Nonnina 80enne dagli Urali vittima del Poltergeist
24.04.2007
Gli abitanti di un piccolo villaggio negli Urali chiamato Verhnyje Kliuci, nella regione di Kurgan, sono stati testimoni di un caso allucinante di Poltergeist costato la vita ad un'anziana donna di 80 anni nonche' ferite di vario genere al sindaco, ad un poliziotto e a due medici giunti in soccorso.

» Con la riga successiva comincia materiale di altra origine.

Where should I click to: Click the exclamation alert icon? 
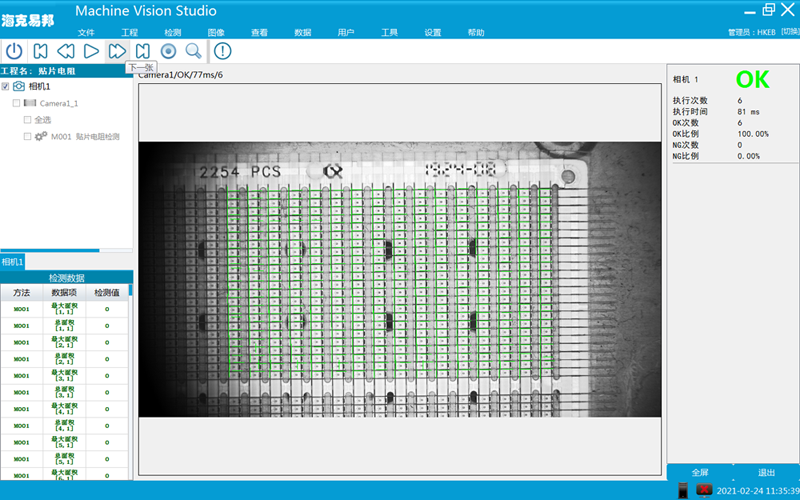222,51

Come raccontato dal direttore del centro di ricerche di fenomeni anomali degli Urali, Dmitrij Volobuiev, l'autunno scorso uno spirito maligno, che in questo caso viene definito col nome di "Poltergeist", si e' insediato nella modesta casetta di legno di una vecchietta di 80 anni iniziando letteralmente a tormentarla rovesciandole addosso acqua dal tetto, spaccando i piatti, riversando sul pavimento gli utensili domestici e divertendosi inoltre a fulminare in continuazione le lampadine, costringendo cosi' l'anziana donna a vivere permanentemente al buio.
Ma piu' di tutto, lo spirito maligno si divertiva a sgretolare le pareti interne dell'abitazione della vecchietta, la quale da parte sua era impegnata in continuazione a fare le pulizie di casa e a portare in strada i cocci, facendo fatica a dormire un paio d'ore al giorno. E cosi' il sindaco del villaggio decise di far trasferire la povera donna in un'altra casa, andandola a prelevare di persona accompagnato da un agente di polizia.
Ma una volta entrati nella casetta di nonna Tasia, il nome della vecchietta in questione, lo spirito si e' letteralmente scatenato iniziando a gettare loro addosso pezzi di intonaco oltre che a cocci di vetro. "Ci ho rimesso due bei bernoccoli in testa", ha poi dichiarato a proposito Anatolij Galuncikov, sindaco di Verhnyje Kliuci, mentre l'agente di polizia locale Aleksandr Cernoskutovyj ed il medico Ivan Cekan hanno entrambi rischiato la vita dal momento che dei cocci di vetro per un niente non li hanno colpiti alla gola.
Ma purtroppo le disgrazie non sono finite qui, dal momento che lo spirito ha seguito la vecchietta anche dopo che quest'ultima era stata trasferita nella sua nuova abitazione. E questa volta a farne le spese e' stata la dottoressa Natalja Pshenyzina, colpita al capo da pezzi di intonaco cadutigli addosso da una delle pareti nel momento in cui stava visitando la nonnina, che da parte sua e' deceduta un paio di giorni dopo.